BLOODCARE products’ effect consists in initiating and accelerating the haemocoagulation cascade.
BLOODCARE it has a significant role in starting haemocoagulation process. While applied, Factor VII is activated as well as the trombocyte activation is initiated by tissue factor. Due to anionactive characteristics of oxidised cellulose, BLOODCARE is able to form complex polymers with compounds such as fibrinogen or haemoglobin, therefore fibrinogen polymerisation is speeded up.
Calcium ions (powder and spray form) are used during protein complex fixation on cell membranes, in particular thrombocytes and endotel cells. Higher Ca2+ ion concentration stabilises activated Factor V and speeds up Factor XIII activity resulting in fibrinogen network stabilisation which is therefore able to create sufficiently organised structure for fibroblast growth and cicatrix formation. During coagulation process Ca2+ ions partially participate in thrombocyte adhesion to collagens of exposed wound, and also show partial analgesic effect. That results from ion blockage effect on autonomous nerve-endings.

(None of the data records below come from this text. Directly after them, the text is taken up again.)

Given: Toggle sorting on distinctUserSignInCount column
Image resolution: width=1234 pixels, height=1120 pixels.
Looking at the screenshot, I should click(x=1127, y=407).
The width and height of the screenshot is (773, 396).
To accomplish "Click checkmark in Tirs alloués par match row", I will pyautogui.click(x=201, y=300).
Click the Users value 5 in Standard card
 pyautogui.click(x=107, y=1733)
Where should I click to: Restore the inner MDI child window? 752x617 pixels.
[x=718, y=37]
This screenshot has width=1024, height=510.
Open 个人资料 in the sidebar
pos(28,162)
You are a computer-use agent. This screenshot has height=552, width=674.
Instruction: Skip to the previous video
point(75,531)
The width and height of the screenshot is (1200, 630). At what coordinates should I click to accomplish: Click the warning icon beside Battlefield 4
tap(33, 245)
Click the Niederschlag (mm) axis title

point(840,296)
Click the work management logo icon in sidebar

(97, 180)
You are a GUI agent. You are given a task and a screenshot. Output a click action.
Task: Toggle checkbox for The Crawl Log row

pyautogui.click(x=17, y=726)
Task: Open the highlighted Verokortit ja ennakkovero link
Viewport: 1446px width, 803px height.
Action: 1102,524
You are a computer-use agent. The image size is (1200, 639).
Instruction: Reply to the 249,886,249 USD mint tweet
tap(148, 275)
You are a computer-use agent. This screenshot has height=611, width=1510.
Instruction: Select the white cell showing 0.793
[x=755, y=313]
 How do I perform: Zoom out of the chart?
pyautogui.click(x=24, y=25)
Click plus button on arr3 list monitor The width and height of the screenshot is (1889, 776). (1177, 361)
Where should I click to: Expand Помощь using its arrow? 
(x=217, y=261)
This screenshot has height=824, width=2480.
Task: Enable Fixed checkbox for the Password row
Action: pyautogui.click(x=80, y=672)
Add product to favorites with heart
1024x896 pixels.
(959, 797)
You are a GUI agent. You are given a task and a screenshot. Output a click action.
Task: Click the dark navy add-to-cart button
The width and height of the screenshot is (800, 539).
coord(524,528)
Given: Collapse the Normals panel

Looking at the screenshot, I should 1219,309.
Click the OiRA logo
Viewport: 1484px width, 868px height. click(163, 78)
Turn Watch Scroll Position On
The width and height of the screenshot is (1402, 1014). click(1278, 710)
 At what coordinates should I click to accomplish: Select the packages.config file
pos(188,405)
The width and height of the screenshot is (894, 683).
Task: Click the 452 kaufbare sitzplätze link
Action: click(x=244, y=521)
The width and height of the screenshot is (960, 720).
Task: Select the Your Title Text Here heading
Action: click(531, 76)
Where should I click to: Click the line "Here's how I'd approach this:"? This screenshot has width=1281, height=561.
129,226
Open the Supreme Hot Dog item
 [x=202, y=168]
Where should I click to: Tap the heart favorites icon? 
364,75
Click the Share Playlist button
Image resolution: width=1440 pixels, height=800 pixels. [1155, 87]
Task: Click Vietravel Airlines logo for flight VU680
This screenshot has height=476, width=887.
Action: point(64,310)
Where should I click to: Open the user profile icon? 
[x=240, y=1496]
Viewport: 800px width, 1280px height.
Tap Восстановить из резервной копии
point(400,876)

How is BLOODCARE produced?
BLOODCARE products are produced by selective oxidation of high-quality cotton material (99% of cellulose content at minimum). The principle of the process selectivity means that predominantly alcoholic group on 6th carbon of basic building unit is oxidised and carboxyl is formed (-COOH). The content of -COOH is maintained at 16 – 24 volume percentage according to USP.
From the chemical point of view it is polyanhydroglucuronic acid (used for BLOODCARE matrix, BLOODCARE net and BLOODCARE wad), whose acidity is decreased by neutralisation to calcium salt (used for BLOODCARE powder and BLOODCARE spray). As free carboxyl group is a carrier of oxidised cellulose bactericidal effect, only a part of those groups is calcium bound, residual ones are free.
Does BLOODCARE have any negative impacts?
BLOODCARE shows no negative effect.
Having stopped the bleeding, BLOODCARE is “eliminated” via macrophages acting in healing – histiocytes and neutrophilic granulocytes. Biotransformation is in progress after phagocyting by tissue macrophages through depolymerisation. Cellulose chains are hydrolytically split by glycosidase into individual monomers – glucose, glucuronic acid and cellobiose which are excreted. Degraded BLOODCARE products are not detected in plasma nor urine. The preparations are fully absorbed within 12- 72 hours with no toxicology effect.